Nature has this resilient way of enduring mass destruction through storms, yet cultivating new growth below and beyond the debris. What once was is never gone. Instead, it enriches the new life that comes from within it. They are intertwined for the rest of eternity. Loss is also like this. When we lose someone who was part of the fabric of our lives, our longing becomes part of our souls. While people we know provide us wishes to heal, we know that loss and grief never dissolves. We must figure out how to endure it for the rest of our lives.
There are unreasonable moments. Moments that you know do not make any sense; clearly unrealistic. Yet, you still go along with them as a form of self-preservation and protection. How is it that I can convince myself that my dog might come back? Tell myself that there is no way this horror can be true. Like inception, we will wake up from this nightmare soon. Raya will be sleeping next to us on her bed. Peaceful and content. Safe. I will be relieved because I will realize I had suffered the worst night terror of my life, all fabricated. Or, what if she could be staying with a family member or friend? One day we might come home and she will be here waiting. Or, the front door will randomly open and in she will come. No questions asked, I would obsess over her and slather her with my love.
If only any of the above could be true. There is a realistic understanding that what the above suggests is both unreasonable and unrealistic. Impossible. But, we cannot help ourselves from playing out these fantasies. The alternate universes of what could be. Wishing that the unthinkable could be the most incredible magic trick we have ever been awed by.
See, I had this dream recently. It was weird. What dreams aren’t? I was with an acquaintance; the wife of a former co-worker.
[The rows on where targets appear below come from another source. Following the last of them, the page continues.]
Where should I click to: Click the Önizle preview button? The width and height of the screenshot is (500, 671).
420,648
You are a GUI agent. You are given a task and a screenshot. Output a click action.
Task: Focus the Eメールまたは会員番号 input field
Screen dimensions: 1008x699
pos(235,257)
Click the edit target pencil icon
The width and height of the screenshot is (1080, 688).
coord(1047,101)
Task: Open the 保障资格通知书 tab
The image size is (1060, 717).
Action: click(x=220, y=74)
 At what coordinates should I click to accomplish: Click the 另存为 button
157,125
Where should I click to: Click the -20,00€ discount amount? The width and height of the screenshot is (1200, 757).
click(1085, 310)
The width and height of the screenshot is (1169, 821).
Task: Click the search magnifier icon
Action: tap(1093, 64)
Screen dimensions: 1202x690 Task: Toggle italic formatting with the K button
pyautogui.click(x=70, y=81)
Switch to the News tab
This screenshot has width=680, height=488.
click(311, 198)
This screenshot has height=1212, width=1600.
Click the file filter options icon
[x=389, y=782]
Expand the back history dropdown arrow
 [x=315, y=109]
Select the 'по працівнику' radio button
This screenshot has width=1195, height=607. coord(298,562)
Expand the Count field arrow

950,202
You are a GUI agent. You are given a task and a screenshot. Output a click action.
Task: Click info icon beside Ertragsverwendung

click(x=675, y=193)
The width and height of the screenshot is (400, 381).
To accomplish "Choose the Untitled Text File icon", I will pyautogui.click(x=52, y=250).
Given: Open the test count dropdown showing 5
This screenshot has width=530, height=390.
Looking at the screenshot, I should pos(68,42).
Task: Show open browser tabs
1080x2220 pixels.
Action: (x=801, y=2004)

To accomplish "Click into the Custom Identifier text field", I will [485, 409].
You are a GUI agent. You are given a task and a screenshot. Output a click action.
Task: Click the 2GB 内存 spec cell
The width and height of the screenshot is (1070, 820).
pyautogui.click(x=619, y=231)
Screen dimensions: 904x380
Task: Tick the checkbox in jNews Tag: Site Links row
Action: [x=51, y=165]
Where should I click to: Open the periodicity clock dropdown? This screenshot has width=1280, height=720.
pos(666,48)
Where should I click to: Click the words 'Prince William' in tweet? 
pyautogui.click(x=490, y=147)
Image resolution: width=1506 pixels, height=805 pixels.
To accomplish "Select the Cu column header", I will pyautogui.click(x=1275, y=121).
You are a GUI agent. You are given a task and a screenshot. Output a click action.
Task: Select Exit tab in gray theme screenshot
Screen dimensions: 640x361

She was caring for a sick family member. We talked about how hard it was to slowly watch someone decline while caring for them and also loving them so deeply. She asked me if I had ever been in love? I answered that I had been [in love] with people, but that I was in love with my dog in a way that I had never loved anyone else. I began sobbing through my words. Explaining how recently we had lost our girl.
Through my dream, I realized that somehow it feels easier to be honest with a near stranger than to show my vulnerability to those closest to me. Part of this could be attributed to my own protective self; one that acts with hyper-vigilance to outsmart the anticipated and outrun negative feelings. Somehow, that never works. The feelings always catch up, immune to the bullshit that we try to convince ourselves of.
I think this is why I love to turn to the mountains. Within that ascension, one foot in front of the other, you are forced to feel every bit of discomfort. You endure with stubbornness, adamant to reach the summit. The mountains provide an escape that requires its trekkers to accept pain before peace. A reminder that the only way to deal with most things is to go through them.
We all know all too well how unpredictable the mountains are. Conditions can change in an instant. Once again, your are forced to face reality, whether you want to or not. Most times, your safety and life depend on it. This is merely another way that the mountains spare none of us. Knowingly, we plan for the unexpected. We plan to be prepared. We are even okay with this notion. If the unexpected happens, we are convinced we have the tools required; and sometimes those who are green are convinced that they are bigger than the mountains. That’s the thing, though. When we love the mountains, we accept that they do not care about us, our wants or wishes. They provide us a love-it-or-leave-it system that exposes our vulnerability. We still face it. Time and time again, we accept the mountains for the struggle they will present us, yet the peace they will afford.
Loss is like the mountains. One foot in front of the other, through the crag, I am trudging through. Uncomfortable. Eager to procure a sense of peace through the pain.